Six Senses offer a range of sleep programmes across many of their destinations including Ibiza, India and Figi. At Six Senses Spa Thimphu in Bhutan, The Sleep Retreat acts as part of their renowned wellness programme, designed to "restore energy levels and establish a balanced, and sustained, sleep pattern" through an on-call Sleep Doctor, holistic massage, hot stone baths and low-intensity training programmes.
While R&R has always been a crystal clear driver of travel, where mattress quality and thread count are established markers of luxury, taking leave from daily life to sleep and discover how to sleep better is indicative of a desire for deeper care. Not something to cast as a fleeting fad.

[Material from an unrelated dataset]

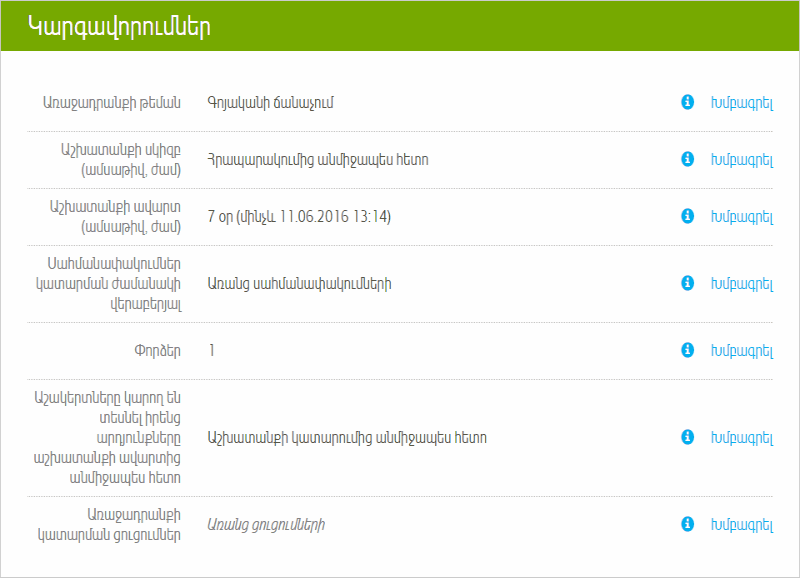Click the attempts value 1
Viewport: 800px width, 578px height.
(x=212, y=350)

Perhaps only one of these shifts is relevant to your brand – perhaps none, certainly not all. Regardless, they’re strains in the larger travel ecosystem, giving context to a vast industry and a myriad of microtrends, macrotrends, global drivers and human truths. They’re spaces to be played in, offering room for innovation in how brands convey their message and meaning. Just look at Prada.
Within travel, there are so many avenues for experimentation. It’s about bending your brand in unexpectedly sound ways. Heightening your charm and crafting moments of surprise and awe. A word of warning though – bend too far and it will break.